Nous avons dit que la course à pied et à bicyclette, l’aviron… étaient des exercices où l’automatisme dominait. Mais que surgisse un entraîneur devant le coureur et l’obéissance apparaît, transformant l’exercice au point de vue de la nature initiale du mouvement. De même que si, dans l’embarcation, un barreur ou un chef de nage règlent l’allure du rameur, celui-ci se sent devenir un instrument ; ses muscles répondent aux injonctions d’un autre. L’initiative s’extériorise ; celle à laquelle il obéit n’est plus en lui-même, mais hors de lui. De même encore si, les mains libres ou tenant des haltères ou une barre à sphères, vous avez en face de vous un homme qui vous commande les mouvements à exécuter, vous passez sous le régime de l’obéissance musculaire. Un peu de cette obéissance se fait sentir dans certaines phases de la leçon de boxe, mais elle ne saurait exister en équitation, par exemple, ni en escrime ; la complexité des mouvements accrus ici par ceux de l’animal, là par le maniement de l’engin, exige que, même pour exécuter le geste ordinaire, un acte évident d’initiative intervienne.

Tout cela peut être vrai, direz-vous, mais quel intérêt cela a-t-il pratiquement, sinon scientifiquement ? L’intérêt le voici. Le souci du perfectionnement musculaire appliqué et même celui de l’hygiène générale gagnent à ce que soient déterminés les effets précis de ces divers modes de mouvements sur l’organisme. S’ils ne sont pas identiques au départ, ne le deviennent-ils pas rapidement ? Nous ne le croyons pas. Il paraît probable que leur origine différente continue à les diversifier. En ce cas, leur alternance, intelligemment et opportunément réglée, constituerait une source de progrès et de repos. Du reste, en musique, les choses se passent ainsi.
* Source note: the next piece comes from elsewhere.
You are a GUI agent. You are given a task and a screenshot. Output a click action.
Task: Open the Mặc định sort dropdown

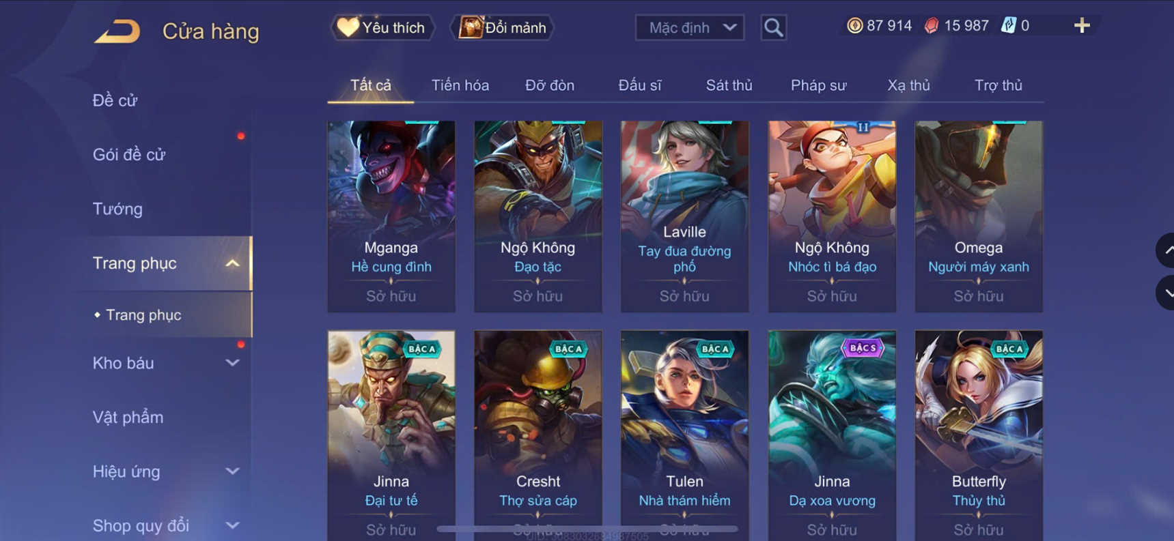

Nous trouvons dans l’apprentissage de tout instrument le jeu commandé par le maître qui représente le régime de l’obéissance, l’étude du mécanisme qui représente l’automatisme et le déchiffrage, qui représente l’initiative répétée. Impossible de se passer d’une de ces trois modalités ; il faut les pratiquer toutes trois. Bien plus, on se repose, on se délasse de l’une par l’autre. C’est là une vérité bien connue des musiciens. Alors, qu’y a-t-il d’extraordinaire à ce que l’application en soit faite à la vie sportive ? Les sportsmen qui en font l’expérience sentent bien, du reste, combien un régime les repose d’un autre, combien un exercice de gymnastique automatique ou d’obéissance les prépare à une phase énergique d’initiative répétée. Mais tout le monde gagnerait à ce que de tels effets fussent éclaircis et contrôlés de façon que la pratique s’en répandît utilement dans tous les groupes sportifs.